アクセシビリティ

ケーススタディ

大阪電気通信大学 総合情報学部 デジタルゲーム学科

Studio MX で築くデジタルな創造力の基礎


学年ごとに段階的にマスターするアプリケーション

一口にゲーム制作といっても、職種的にはプランナー、デザイナー、シナリオライター、プログラマー、プロデューサーなどいくつかの側面があります。

そこで、デジタルゲーム学科では、ゲームのソフトウェアおよびハードウェアについて学ぶ「ゲーム・システム」、コンピュータグラフィックスやキャラクター、ゲームのインタフェースの在り方などについて学ぶ「ゲーム・クリエーション」、プロデュース作業やマーケティング、シナリオ制作について学ぶ「ゲーム・プロデュース」の3通りの履修プログラムを設け、学生の興味や適正に応じた進路選択を可能にしています。

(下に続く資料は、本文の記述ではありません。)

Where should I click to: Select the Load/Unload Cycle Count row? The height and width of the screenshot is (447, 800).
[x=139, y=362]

しかも、入学時にプログラムを選択して学習内容を固定してしまうのではなく、学びを進める中で絞り込みが行える自由度の高いカリキュラムを採用して、Studio MX の特性を活かしたゲーム制作の基礎となる知識は共通して学年ごとに段階的に習得できるように考慮されています。

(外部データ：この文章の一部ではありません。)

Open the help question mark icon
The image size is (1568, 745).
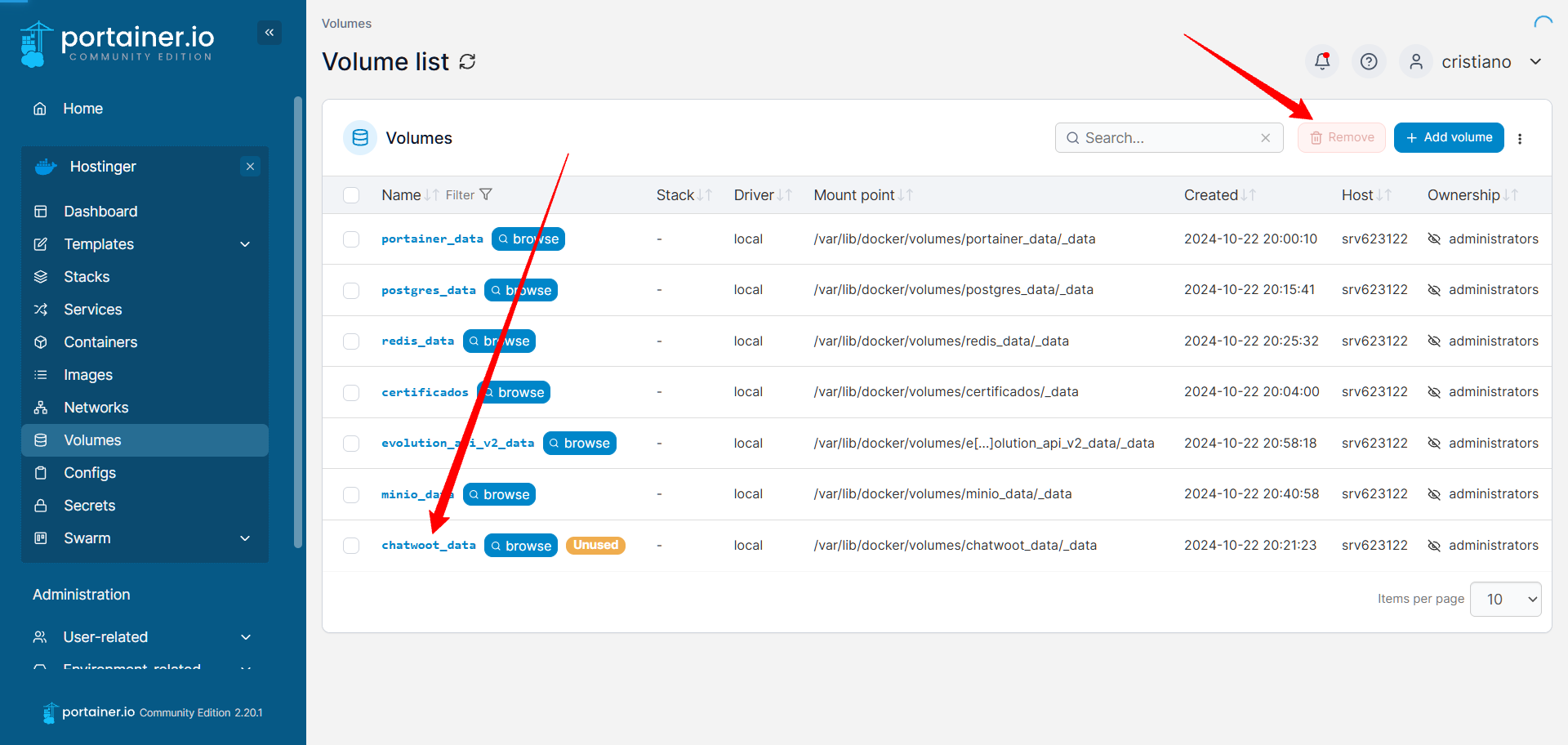click(1369, 61)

具体的には、1、2 年時では、個々のツールを思い通りに使いこなせるようになることに重点が置かれており、Flash を用いたアニメーション制作の実習を軸に、Fireworks や FreeHand の使いこなしを習得していきます。並行して Flash のアクションスクリプトも少しずつ採り入れ、画面上の動きを制御する方法を身につけます。

それらの知識をベースに、3 年時には統合的な Web サイト構築の実習を Dreamweaver を使って行います。

さらに来年度には同学科初の 4 年生が誕生するわけですが、より創造性に力点を置き、専門学校とは異なる深くて広い能力の育成に力と入れていく予定であると魚井先生は語ります。

もちろん、生徒の自主性を最大限に伸ばす教育方針を採っているため、独力でどんどん未知の機能を勉強し、自分のプロジェクトを進めていく学生もいます。

知識豊かな教員の指導や学生同士の情報交換に加えて、利用しているソフトウェアがクリエイティブコミュニティで広く使われているものだけに、インターネット上にも様々な情報ソースがあり、生きたノウハウを収集しやすいことも、学習を進める上で大いに役立っているようです。

デジタルゲーム学科自体が開設されて 3 年目ということで、まだ卒業生は輩出していないものの、実践的な知識と技術を身につけた OB たちは業界で引く手あまたとなるに違いないでしょう。

実際に授業内で制作途上の Web サイトのイメージ (教師によるサンプルと学生の作品) を特別に掲載させていただきました。完成形がどのようなものになるのか、楽しみです。